In other words, $X,\,Y\in Ext^1(A,\,B)$. I have also shown $Ext^1(A,\,B)\cong\mathbb{Z}/2$ and $X,\,Y$ are both indecomposable. Is this enough to deduce that $X\cong Y$ since they are both in the same nontrivial class of $Ext^1(A,\,B)$? Or do I need to construct an explicit homomorphism $\varphi:X\to Y$ such that their short exact sequences commute?
$X,Y \in \operatorname{Ext}^1(A,B)$ isn't what you mean.

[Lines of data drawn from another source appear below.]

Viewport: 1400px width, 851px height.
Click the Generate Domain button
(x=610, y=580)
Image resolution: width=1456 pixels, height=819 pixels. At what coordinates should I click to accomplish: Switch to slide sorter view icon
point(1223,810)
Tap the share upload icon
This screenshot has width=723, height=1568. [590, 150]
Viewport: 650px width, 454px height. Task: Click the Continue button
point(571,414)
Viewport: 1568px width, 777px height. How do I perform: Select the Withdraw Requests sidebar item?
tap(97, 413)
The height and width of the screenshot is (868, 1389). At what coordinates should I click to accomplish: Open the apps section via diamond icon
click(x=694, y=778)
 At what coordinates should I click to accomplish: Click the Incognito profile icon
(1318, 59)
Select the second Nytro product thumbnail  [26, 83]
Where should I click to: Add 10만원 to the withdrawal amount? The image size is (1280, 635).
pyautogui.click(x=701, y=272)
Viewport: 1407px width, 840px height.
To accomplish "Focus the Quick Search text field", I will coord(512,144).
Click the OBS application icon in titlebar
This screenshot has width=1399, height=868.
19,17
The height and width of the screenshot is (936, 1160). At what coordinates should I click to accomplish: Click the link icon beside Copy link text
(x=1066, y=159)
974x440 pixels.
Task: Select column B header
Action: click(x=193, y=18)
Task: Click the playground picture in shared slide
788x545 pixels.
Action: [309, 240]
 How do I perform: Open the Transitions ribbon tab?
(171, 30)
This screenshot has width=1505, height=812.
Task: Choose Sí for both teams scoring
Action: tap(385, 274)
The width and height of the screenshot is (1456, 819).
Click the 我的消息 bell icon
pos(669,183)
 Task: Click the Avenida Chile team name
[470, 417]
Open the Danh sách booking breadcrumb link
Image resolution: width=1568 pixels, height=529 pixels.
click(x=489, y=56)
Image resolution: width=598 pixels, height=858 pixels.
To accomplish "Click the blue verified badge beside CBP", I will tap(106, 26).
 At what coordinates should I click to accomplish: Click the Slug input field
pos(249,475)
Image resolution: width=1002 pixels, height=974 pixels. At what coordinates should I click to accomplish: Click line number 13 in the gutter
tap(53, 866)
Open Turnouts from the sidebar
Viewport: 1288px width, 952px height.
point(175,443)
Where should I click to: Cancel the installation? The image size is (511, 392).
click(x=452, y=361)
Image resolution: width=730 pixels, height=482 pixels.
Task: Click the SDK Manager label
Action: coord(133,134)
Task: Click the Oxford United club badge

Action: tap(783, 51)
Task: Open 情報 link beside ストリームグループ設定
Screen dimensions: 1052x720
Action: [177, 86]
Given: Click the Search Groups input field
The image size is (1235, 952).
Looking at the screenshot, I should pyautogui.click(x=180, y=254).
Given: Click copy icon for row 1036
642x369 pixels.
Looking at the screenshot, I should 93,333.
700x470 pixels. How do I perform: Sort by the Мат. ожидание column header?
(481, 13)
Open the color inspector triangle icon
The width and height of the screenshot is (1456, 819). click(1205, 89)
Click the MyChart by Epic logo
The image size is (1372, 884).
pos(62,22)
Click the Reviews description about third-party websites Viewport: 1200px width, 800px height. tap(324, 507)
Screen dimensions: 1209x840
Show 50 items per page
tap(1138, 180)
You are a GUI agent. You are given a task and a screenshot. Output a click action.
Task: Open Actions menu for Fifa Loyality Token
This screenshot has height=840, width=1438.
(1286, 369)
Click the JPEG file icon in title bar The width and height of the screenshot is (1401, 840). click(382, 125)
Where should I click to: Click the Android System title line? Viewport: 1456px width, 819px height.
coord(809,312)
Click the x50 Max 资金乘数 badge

If the two short exact sequences represent the same element of $\operatorname{Ext}^1(A,B)$ then they are equivalent as short exact sequences, which means there are maps $$ \begin{array}{ccccccccc} 0 & \to & B & \to & X & \to & A & \to & 0 \\ & & \downarrow & & \downarrow & & \downarrow & & \\ 0 &\to & B & \to & Y & \to &A & \to & 0 \end{array} $$ where the outer vertical maps are identities. By the five lemma the middle vertical map is an isomorphism.